▸ Material shown
╔══

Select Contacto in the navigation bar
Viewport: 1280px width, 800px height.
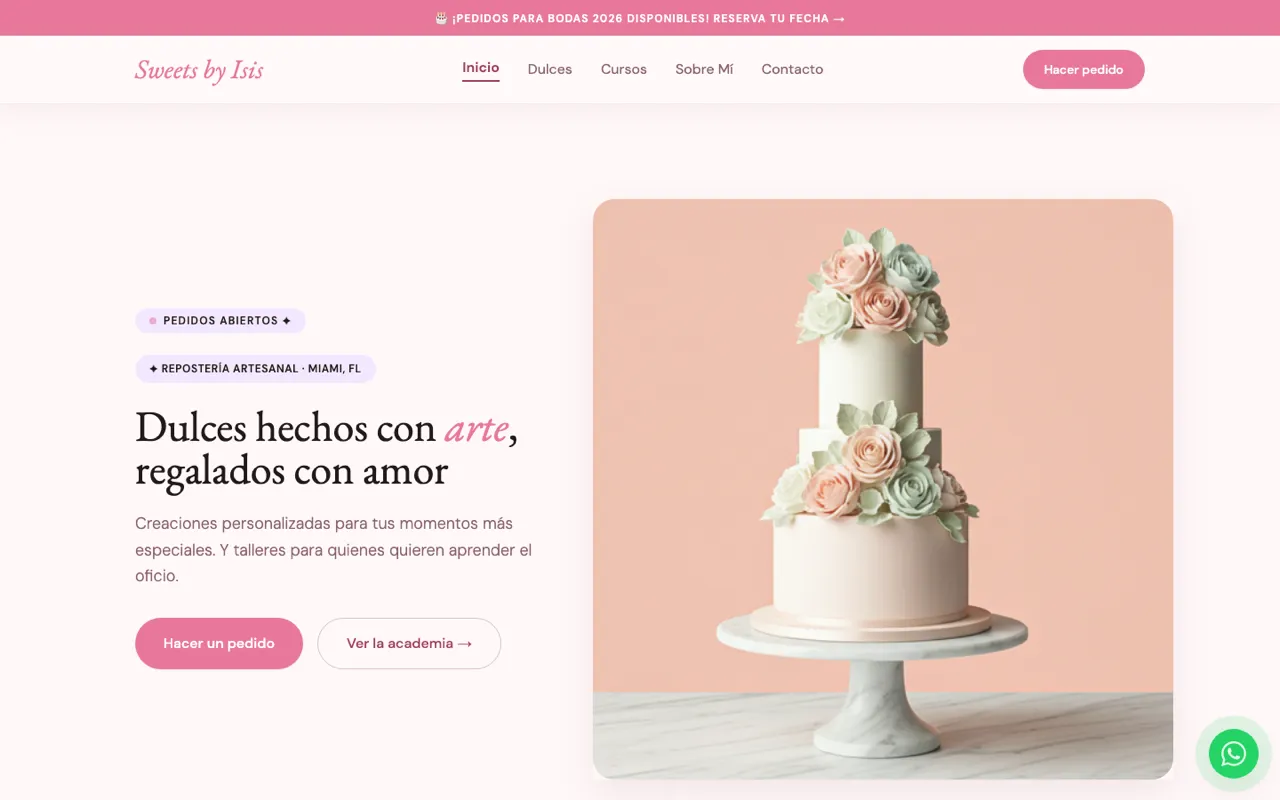click(792, 69)
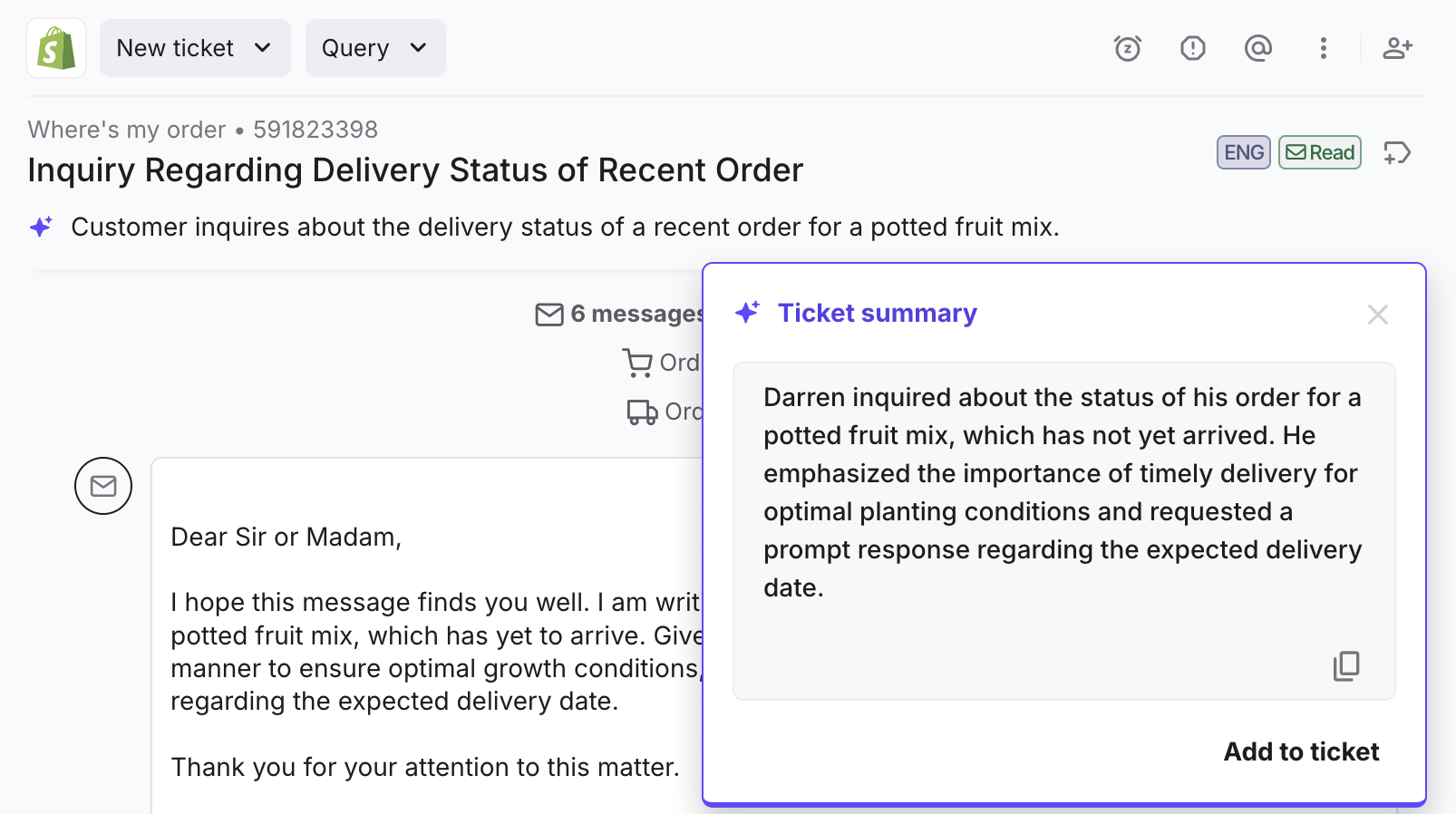
Task: Click Add to ticket button
Action: coord(1301,751)
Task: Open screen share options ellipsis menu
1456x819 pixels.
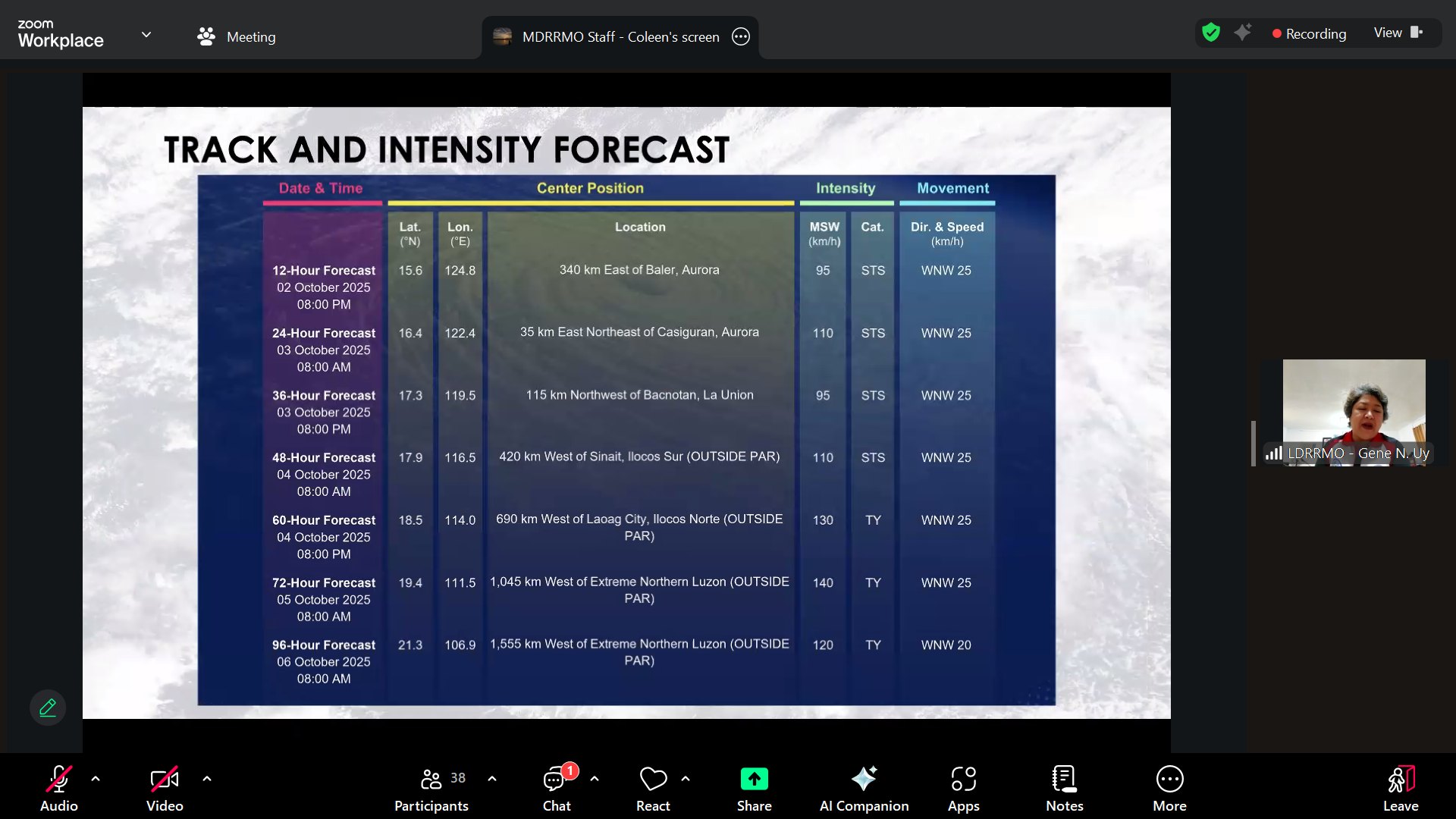Action: click(741, 36)
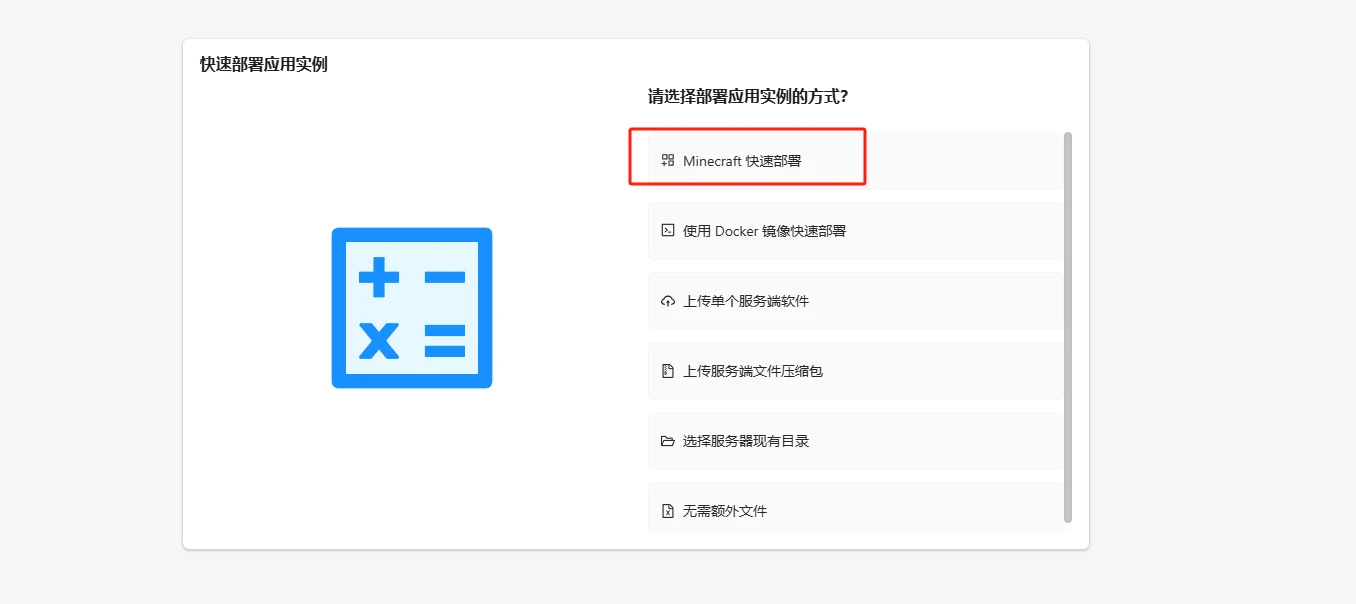
Task: Click the open folder icon
Action: click(668, 441)
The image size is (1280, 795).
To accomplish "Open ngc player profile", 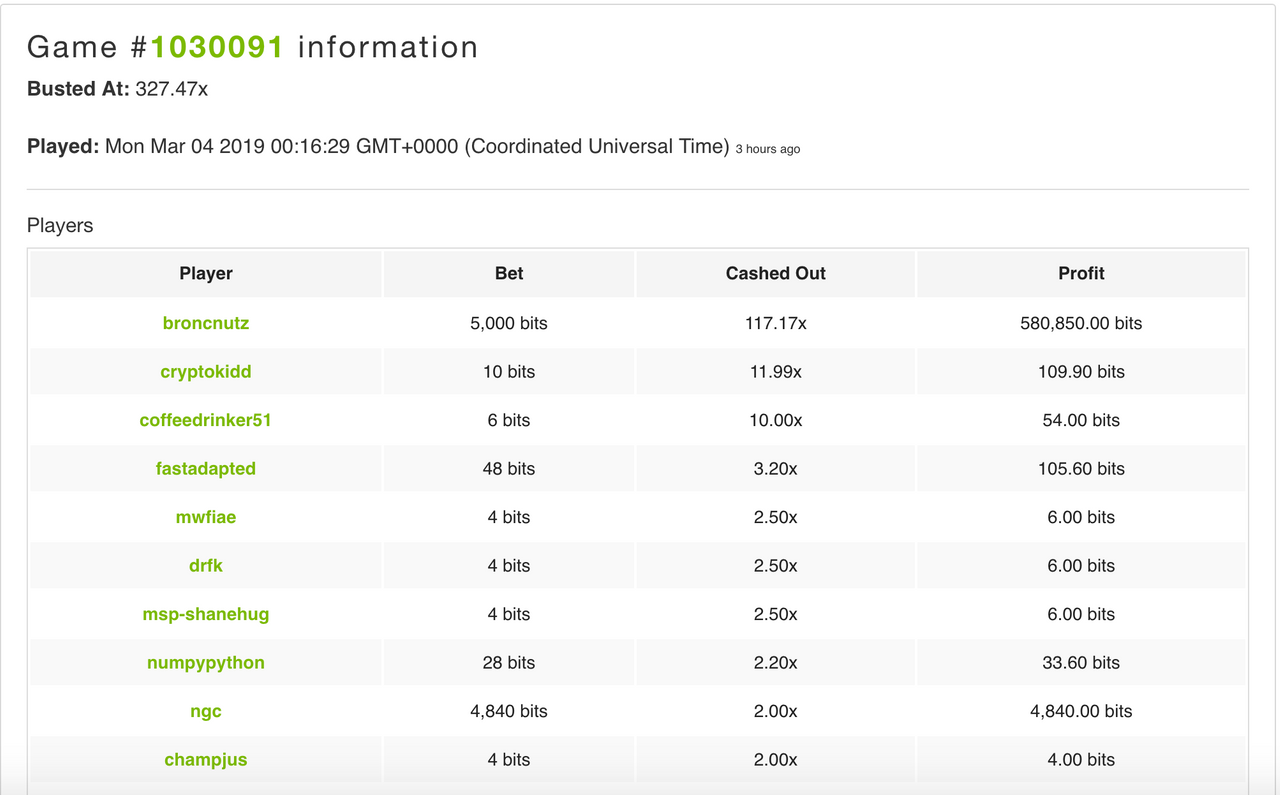I will pos(206,711).
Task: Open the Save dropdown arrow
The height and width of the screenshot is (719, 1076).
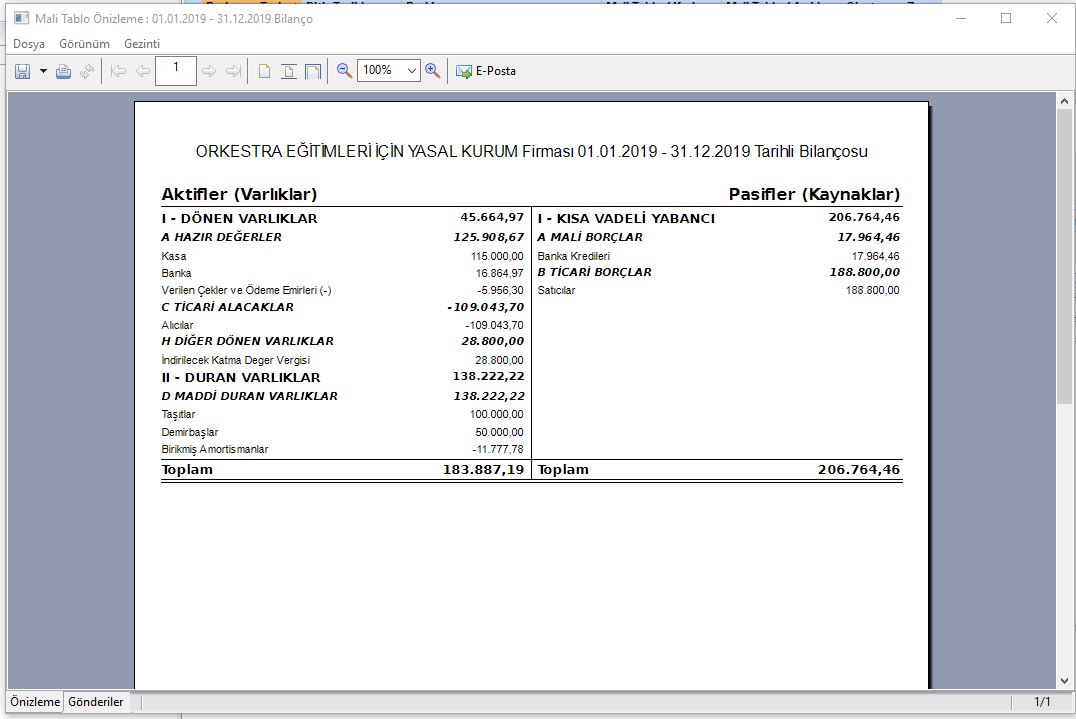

╚══

▸ Written instruction
From the line with "Task: Open the Save dropdown arrow" through the end of the data, change "dropdown" to "drop-down" and give those lines again with everything else unchanged. Leave the pictures out.

▸ Completed task
Task: Open the Save drop-down arrow
The height and width of the screenshot is (719, 1076).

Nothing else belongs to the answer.